People of Michigan v. Nakia Travis Jones
327631
Mich. Ct. App.Oct 20, 2016Background
- Defendant Nakia Travis Jones was convicted by a jury of delivering less than 50 grams of cocaine (second offense) and sentenced as a fourth-offense habitual offender to 21 months–20 years.
- Grand Rapids police surveilled a gas-station parking lot known for drug activity; Officer Stevens observed Jones approach several people and watched a hand-to-hand exchange between Jones and Terrance Price.
- Price testified he bought a crack rock from Jones for $8; Price was an admitted drug user, had not identified Jones before trial, and testified in exchange for sentencing consideration.

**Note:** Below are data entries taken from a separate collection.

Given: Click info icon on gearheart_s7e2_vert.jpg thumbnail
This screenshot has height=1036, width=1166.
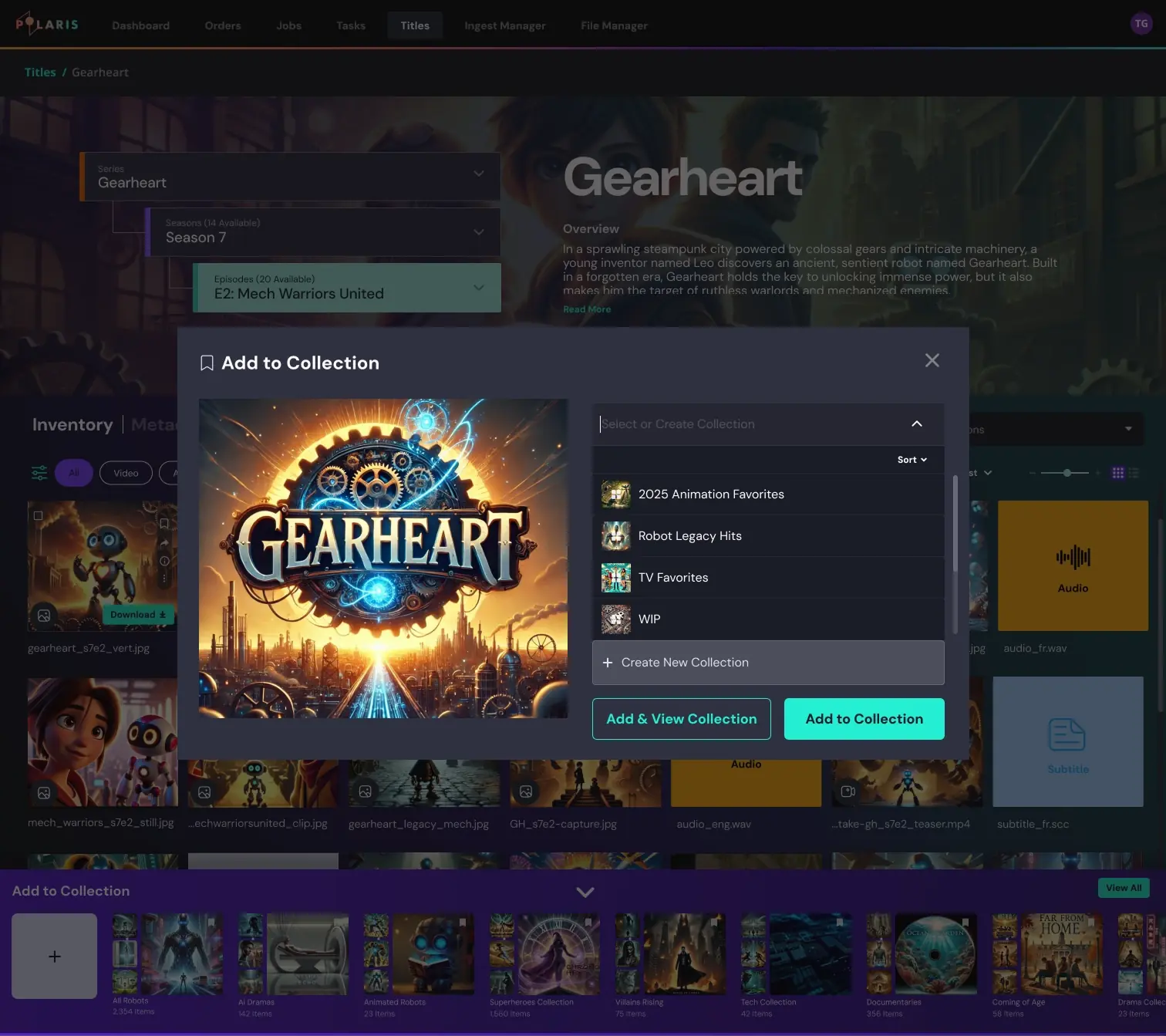Looking at the screenshot, I should 164,561.
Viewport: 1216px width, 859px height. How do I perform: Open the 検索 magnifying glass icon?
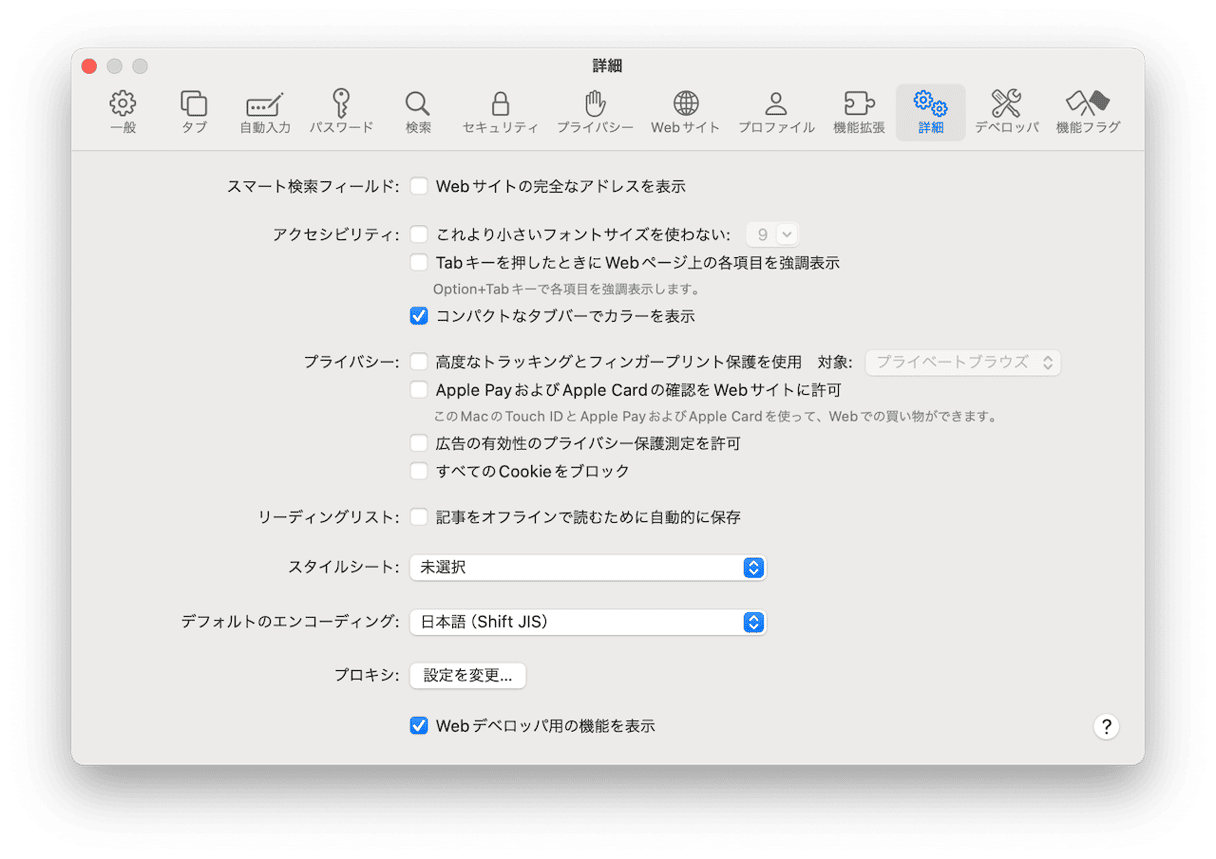pos(418,103)
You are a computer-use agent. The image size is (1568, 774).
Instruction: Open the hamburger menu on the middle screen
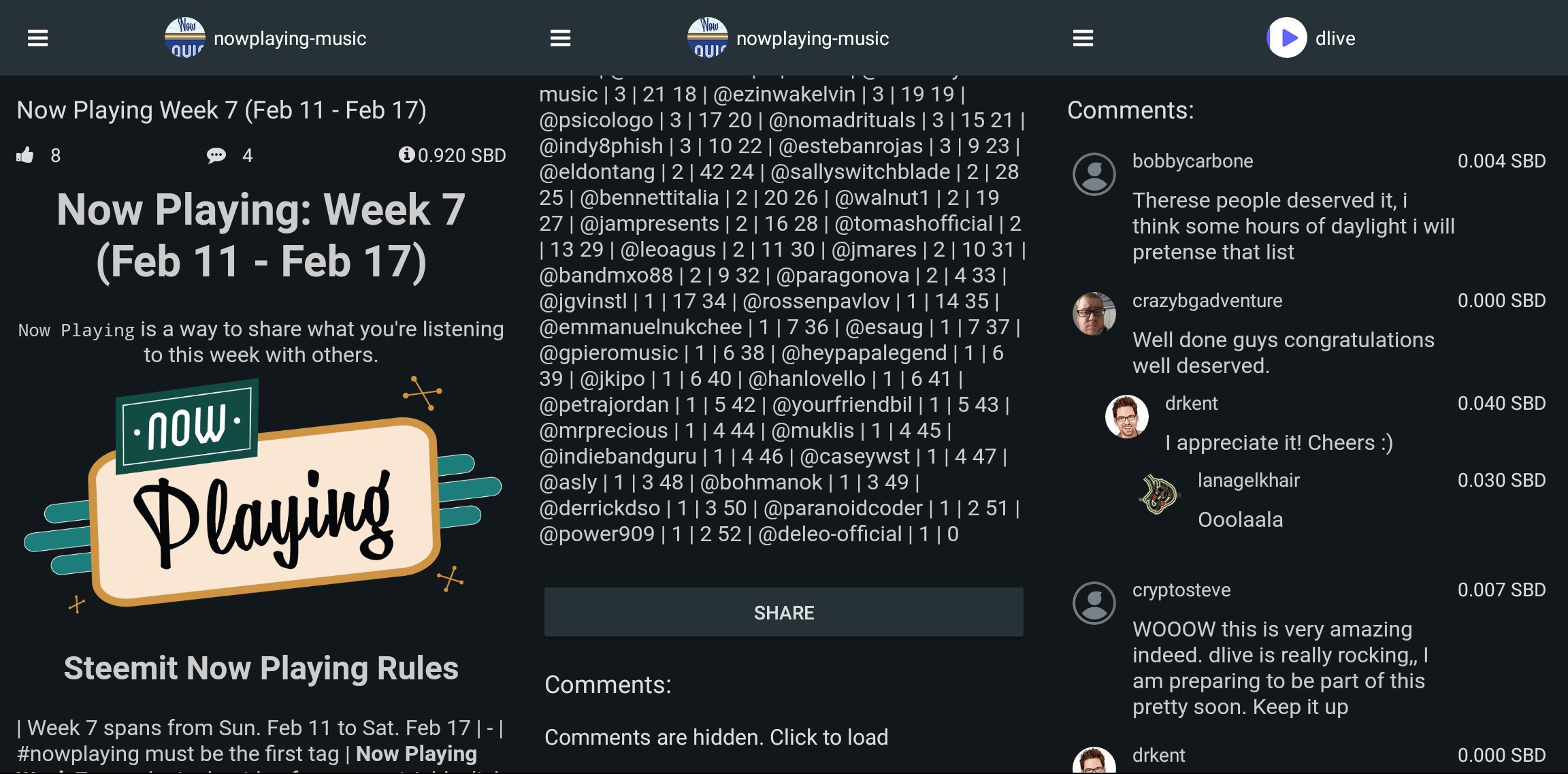coord(560,38)
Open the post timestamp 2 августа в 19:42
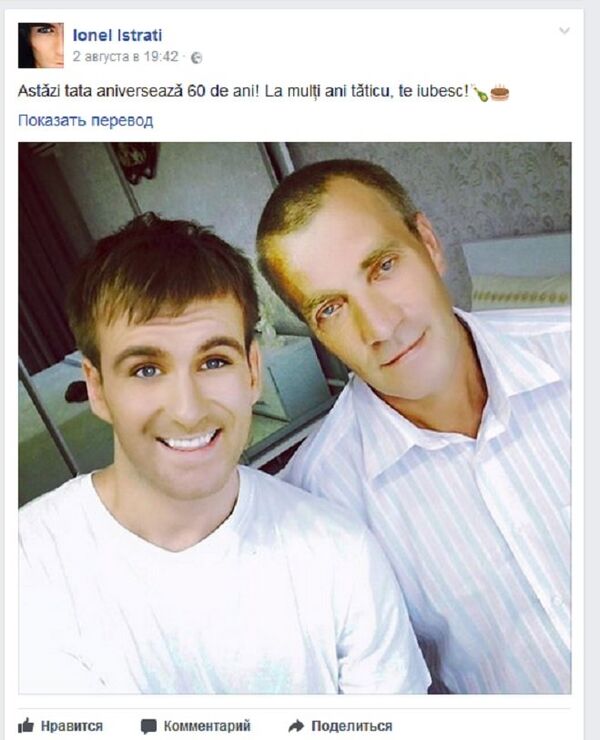This screenshot has width=600, height=740. (x=126, y=57)
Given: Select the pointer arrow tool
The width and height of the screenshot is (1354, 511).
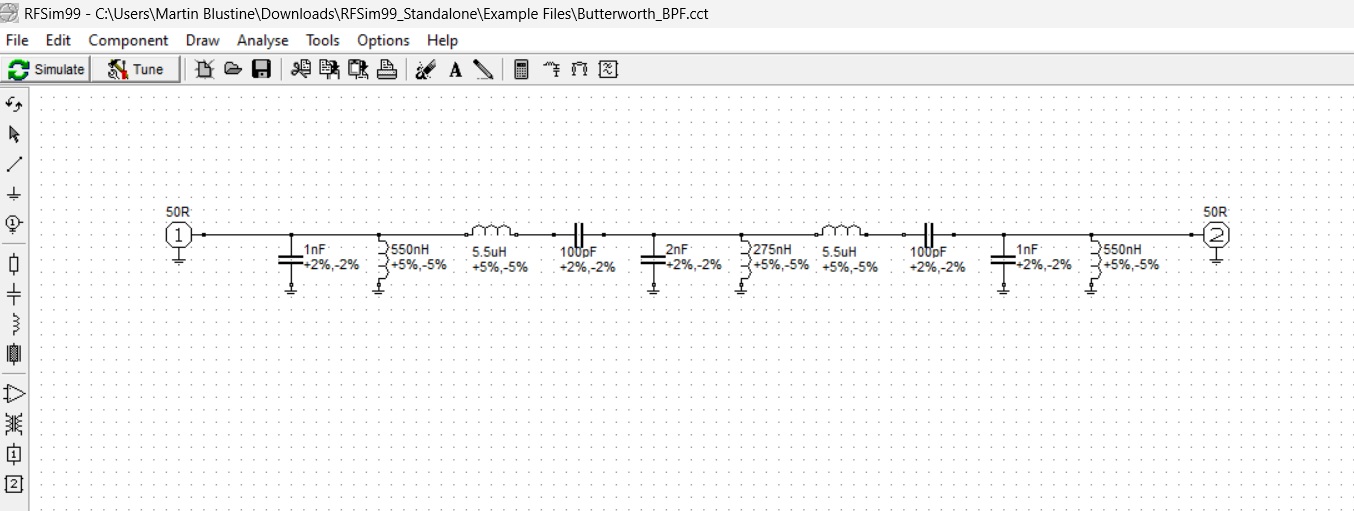Looking at the screenshot, I should [x=14, y=134].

- Officers stopped Jones shortly after the observed exchange and found torn corner of a sandwich bag and $8; they stopped Price nearby and found a crack pipe with a substance testing positive for crack cocaine.
- Jones appealed claiming insufficient evidence/great-weight error, improper admission of officers’ testimony that the area was a high-crime area (and related ineffective assistance), and prosecutorial Brady violation / ineffective assistance for failure to disclose Price’s prior convictions.
- The Court of Appeals affirmed the conviction on all claims.
Issues
| Issue | Plaintiff's Argument | Defendant's Argument | Held |
|---|---|---|---|
| Sufficiency / great-weight of the evidence | Prosecutor: evidence (Price’s ID, officer observations, drugs found on Price) supports conviction | Jones: only Price’s testimony tied him to the sale; Price had motive to fabricate | Affirmed — viewed in prosecution’s favor, circumstantial and testimonial evidence sufficient; no miscarriage of justice |
| Admission of officers’ testimony that area was high-crime | Prosecution: officers’ lay opinions explained why they were surveilling/responding quickly | Jones: opinion was improper, irrelevant, and unduly prejudicial | Affirmed — lay opinion admissible under MRE 701; probative for context/timing and not unduly prejudicial |
| Ineffective assistance for failing to object to high-crime testimony | N/A | Jones: counsel should have objected; failure was ineffective assistance | Rejected — testimony was admissible; failing to make a futile objection is not ineffective assistance |
| Brady / ineffective assistance for nondisclosure of Price’s priors | N/A | Jones: prosecutor failed to disclose Price’s prior convictions; counsel failed to impeach with them | Rejected — even assuming suppression, priors were not material; failure to impeach not prejudicial to outcome |
Key Cases Cited
- People v Henderson, 306 Mich App 1 (standard for sufficiency review)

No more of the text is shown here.